Within this repository, the threading library has been tweaked so that threads can return the values of the operations they perform. Each thread has a return_value attribute that gets set to the output of the function it runs. Without this functionality, threads would not be able to return the data they collect, which is essential for the Data Logger to function correctly.

How it works

In order to make good use of threading, the Data Logger gets given a defined number of threads to use when collecting data. This is set within the configuration file for the tool (see Configuration for more details). The tool implements data parallelism to do the same tasks on many threads. The volume of data being assigned to each thread is determined differently depending on the type of data being collected.

`repositories.json`

When collecting the repository data, each repository is ran through a series of checks, making use of multiple API endpoints. Each thread is assigned a batch of repositories to process, and each thread will return a list of dictionaries containing the data for each repository it processed. Once all processing is complete, the Data Logger will combine the results from all threads into a single list of dictionaries, which is then written to the repositories.json file.

This process uses the maximum number of threads specified in the configuration file. Before starting the threads, the Data Logger will collect the total number of repositories to process and divide them into batches based on the number of threads available. Each thread will then process its assigned batch of repositories concurrently.

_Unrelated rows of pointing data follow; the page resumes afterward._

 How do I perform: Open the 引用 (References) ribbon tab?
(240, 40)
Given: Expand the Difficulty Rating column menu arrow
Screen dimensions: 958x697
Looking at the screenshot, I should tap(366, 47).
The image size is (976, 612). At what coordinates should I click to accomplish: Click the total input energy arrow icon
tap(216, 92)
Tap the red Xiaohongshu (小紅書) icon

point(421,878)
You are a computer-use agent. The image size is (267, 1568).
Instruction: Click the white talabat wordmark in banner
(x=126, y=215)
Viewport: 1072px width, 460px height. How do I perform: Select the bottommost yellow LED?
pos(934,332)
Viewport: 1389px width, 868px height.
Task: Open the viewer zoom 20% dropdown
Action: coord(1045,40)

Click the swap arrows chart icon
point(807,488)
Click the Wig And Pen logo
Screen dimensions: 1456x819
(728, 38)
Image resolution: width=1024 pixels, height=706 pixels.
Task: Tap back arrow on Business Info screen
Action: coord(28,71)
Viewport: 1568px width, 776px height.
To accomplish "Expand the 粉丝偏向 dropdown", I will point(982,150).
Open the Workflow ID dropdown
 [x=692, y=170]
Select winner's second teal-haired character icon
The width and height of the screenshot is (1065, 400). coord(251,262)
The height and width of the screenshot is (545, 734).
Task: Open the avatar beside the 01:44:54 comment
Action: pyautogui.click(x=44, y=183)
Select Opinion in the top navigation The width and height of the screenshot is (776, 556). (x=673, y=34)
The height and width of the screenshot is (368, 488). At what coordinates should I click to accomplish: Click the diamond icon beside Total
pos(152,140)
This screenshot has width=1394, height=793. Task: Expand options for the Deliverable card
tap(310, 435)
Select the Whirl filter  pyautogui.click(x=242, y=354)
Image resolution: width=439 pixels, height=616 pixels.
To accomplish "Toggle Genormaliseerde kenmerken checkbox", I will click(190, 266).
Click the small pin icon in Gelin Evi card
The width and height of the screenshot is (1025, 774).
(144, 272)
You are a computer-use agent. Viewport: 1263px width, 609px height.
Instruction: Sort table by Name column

Collecting repository data is the most time-consuming operation in the Data Logger, due to the number of API calls required for each repository.

`dependabot.json`

When collecting Dependabot data, the Data Logger will assign a single thread to each severity of Dependabot alert. This means that only 4 threads will be used for this operation, regardless of the number of threads specified in the configuration file. A thread will be created for each of the following severities:

Critical
High
Medium
Low

Each thread will then collect the Dependabot alerts for its assigned severity and return a list of dictionaries containing the data for each alert. Once all threads have completed, the Data Logger will combine the results from all threads into a single list of dictionaries, which is then written to the dependabot.json file.

There is plenty of opportunity to improve the performance of this operation in the future, as it is currently limited to 4 threads. The performance of this operation is, for the time being, acceptable, as the time taken to collect Dependabot data is significantly less than the time taken to collect repository data.

A better approach to this operation would be to understand the proportion of each severity of Dependabot alert within the organisation and scale the number of threads used for each severity accordingly.